**Elenco dei compiti:**
1 - Ricopia alla lettera il passo dell'estratto sui paradisi fiscali dei leader cinesi che comincia con le parole "La fitta documentazione" e si chiude dopo "trilioni di dollari.".
2 - Per favore, prosegui l'articolo sulle ricchezze offshore dei parenti dei leader cinesi dal punto in cui si interrompe.

**Estratto della pagina:**
Parenti e amici dei leader cinesi nascondono le loro immense ricchezze nei paradisi fiscali dei Caraibi, mentre gli operai delle fabbriche campano con due dollari al giorno

Compagnie offshore, montagne di soldi depositate in conti all'estero e poi società create ad hoc per sottrarsi ai ferrei controlli di Pechino. E' quanto sta accadendo in Cina, dove - secondo le ultime rivelazioni pubblicate da una serie di testate internazionali con il britannico Guardian in testa - più di una dozzina di parenti degli alti papaveri del partito comunista cinese e dei leader militari utilizzano compagnie con sede in paradisi fiscali per occultare le loro finanze.

La fitta documentazione è stata raccolta in un dossier dell'International Consoritum of Investigative Journalist  (ICIJ) dal titolo "Offshore secrets", che disegna la mappa delle attività finanziarie segrete di famigliari e parenti dei leader cinesi. In tutto ci sono 21 mila ricconi tra la Cina e Hong Kong che utilizzano società offshore nei Caraibi per immagazzinare i loro guadagni. 

Gli alti funzionari dell'Impero Celeste e le loro famiglie non "pubblicizzano" certo i loro asset finanziari, e i cittadini cinesi sono totalmente all'oscuro di quello che fanno le loro elite e delle facilitazioni in termini fiscali che riescono a ottenere trasmigrando il denaro su conti all'estero. Le società offshore non sono illegali, ma il dato è enorme. Secondo i detective dell'ICIJ dal 2000 ad oggi sarebbero stati portati fuori dal Paese tra 1 trilione e 4 trilioni di dollari.

**Materiale fornito:**
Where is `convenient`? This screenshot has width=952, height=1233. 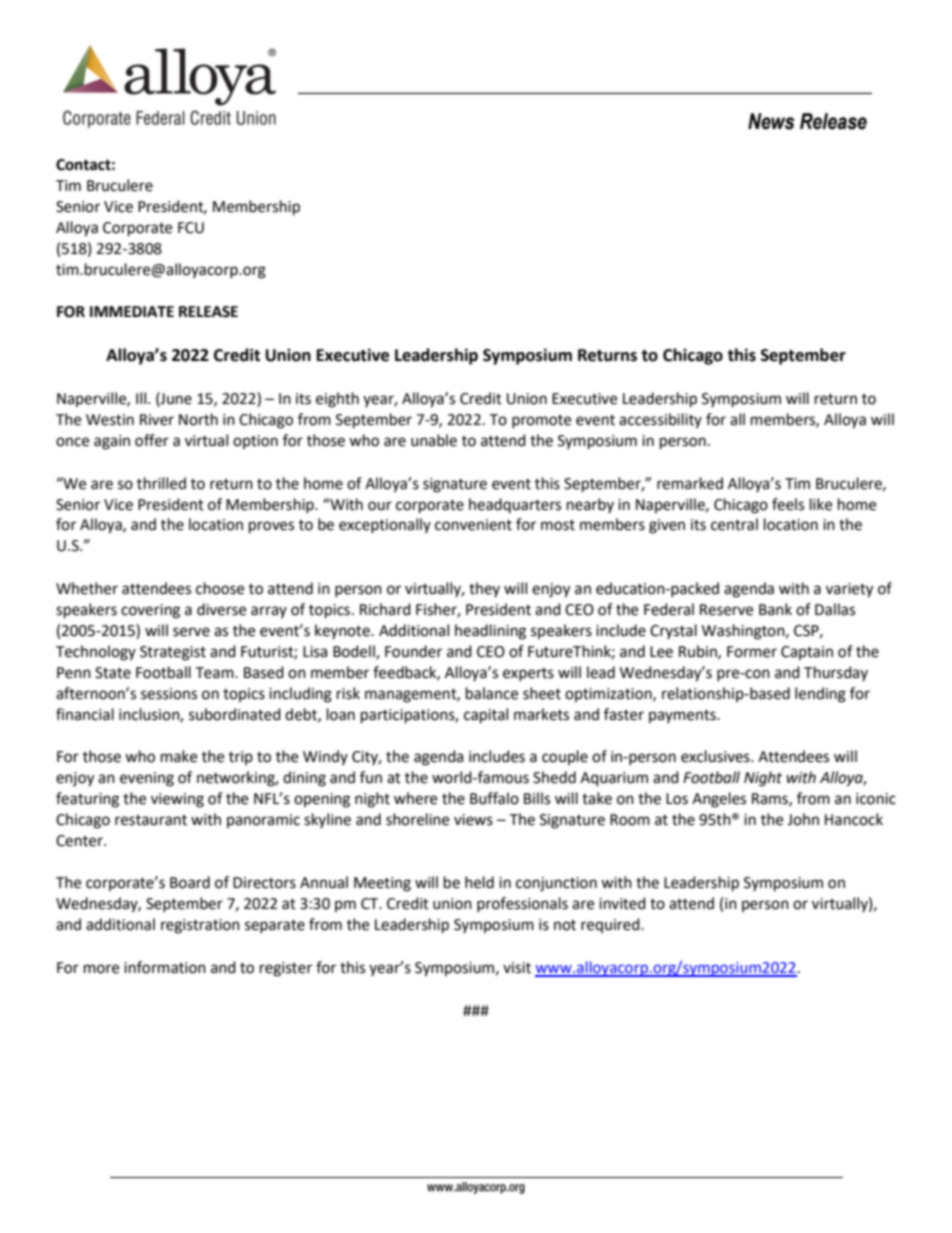
convenient is located at coordinates (473, 525).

**Risultati dei compiti:**
1 -
La fitta documentazione è stata raccolta in un dossier dell'International Consoritum of Investigative Journalist  (ICIJ) dal titolo "Offshore secrets", che disegna la mappa delle attività finanziarie segrete di famigliari e parenti dei leader cinesi. In tutto ci sono 21 mila ricconi tra la Cina e Hong Kong che utilizzano società offshore nei Caraibi per immagazzinare i loro guadagni. 

Gli alti funzionari dell'Impero Celeste e le loro famiglie non "pubblicizzano" certo i loro asset finanziari, e i cittadini cinesi sono totalmente all'oscuro di quello che fanno le loro elite e delle facilitazioni in termini fiscali che riescono a ottenere trasmigrando il denaro su conti all'estero. Le società offshore non sono illegali, ma il dato è enorme. Secondo i detective dell'ICIJ dal 2000 ad oggi sarebbero stati portati fuori dal Paese tra 1 trilione e 4 trilioni di dollari.

2 -
E facciamo qualche nome noto. Il cognato dell'attuale presidente, Xi Jinping, così come pure il figlio e il genero dell'ex premier Wen Jiabao sono tra i primi fruitori del meraviglioso mondo dei paradisi fiscali. C'è poi Fu Liang, figlio di Peng Zhen, ex sindaco di Pechino e uno degli "otto saggi" del politburo cinese. Dopo una brillante carriera nel settore ferroviario (indubbiamente agevolata dal peso politico di suo padre), Fu Liang ha deciso di cambiare business e si è lanciato sugli investimenti in yacht club e campi da golf.

Il dossier dell'ICIJ mostra inoltre il ruolo cruciale delle principali banche occidentali, dalla Credit Suisse all'UBS, nella "delocalizzazione" delle finanze dei famigliari dei leader cinesi. Ad esempio, la filiale di Hong Kong di Credit Suisse ha fondato una compagnia offshore (la BVI) per Wen Yunsong, il figlio di Wen Jiabao, mentre suo padre era premier.

Va detto che non è la prima volta che in Cina saltano fuori rivelazioni del genere. A novembre dell'anno scorso il New York Times aveva pubblicato la notizia che la figlia di Wen Jiabao, Lily Chang, aveva incassato tramite la sua società di consulenza circa 2 milioni di dollari dal gigante JPMorgan per dei "servizi finanziari".

Nei paesi occidentali la circolazione di simili informazioni è all'ordine del giorno, ma bisogna tener presente che il cittadino cinese medio è completamente all'oscuro dello stile di vita e delle attività finanziarie dell'Olimpo che governa l'Impero Celeste. Il gap tra ricchi e poveri in Cina è sempre più ampio e questo genera tensioni sociali che scuotono l'intero paese.

Secondo gli ultimi dati, i 100 uomini più ricchi della Cina detengono come patrimonio personale una somma che si aggira attorno ai 300 miliardi di dollari. Una ricchezza colossale in mano a pochissimi, mentre ad oggi ancora 300 milioni di cinesi vivono (o sarebbe meglio dire sopravvivono) con 2 dollari al giorno.

Altro che paradisi offshore. La maggior parte dei cinesi, a differenza di coloro che li governano, combattono ogni giorno con un inferno quotidiano per guadagnarsi la pagnotta. Chissà cosa ne pensano dei conti segreti ai Caraibi dei loro leader gli operai delle fabbriche cinesi. Prima o poi ce lo faranno sapere?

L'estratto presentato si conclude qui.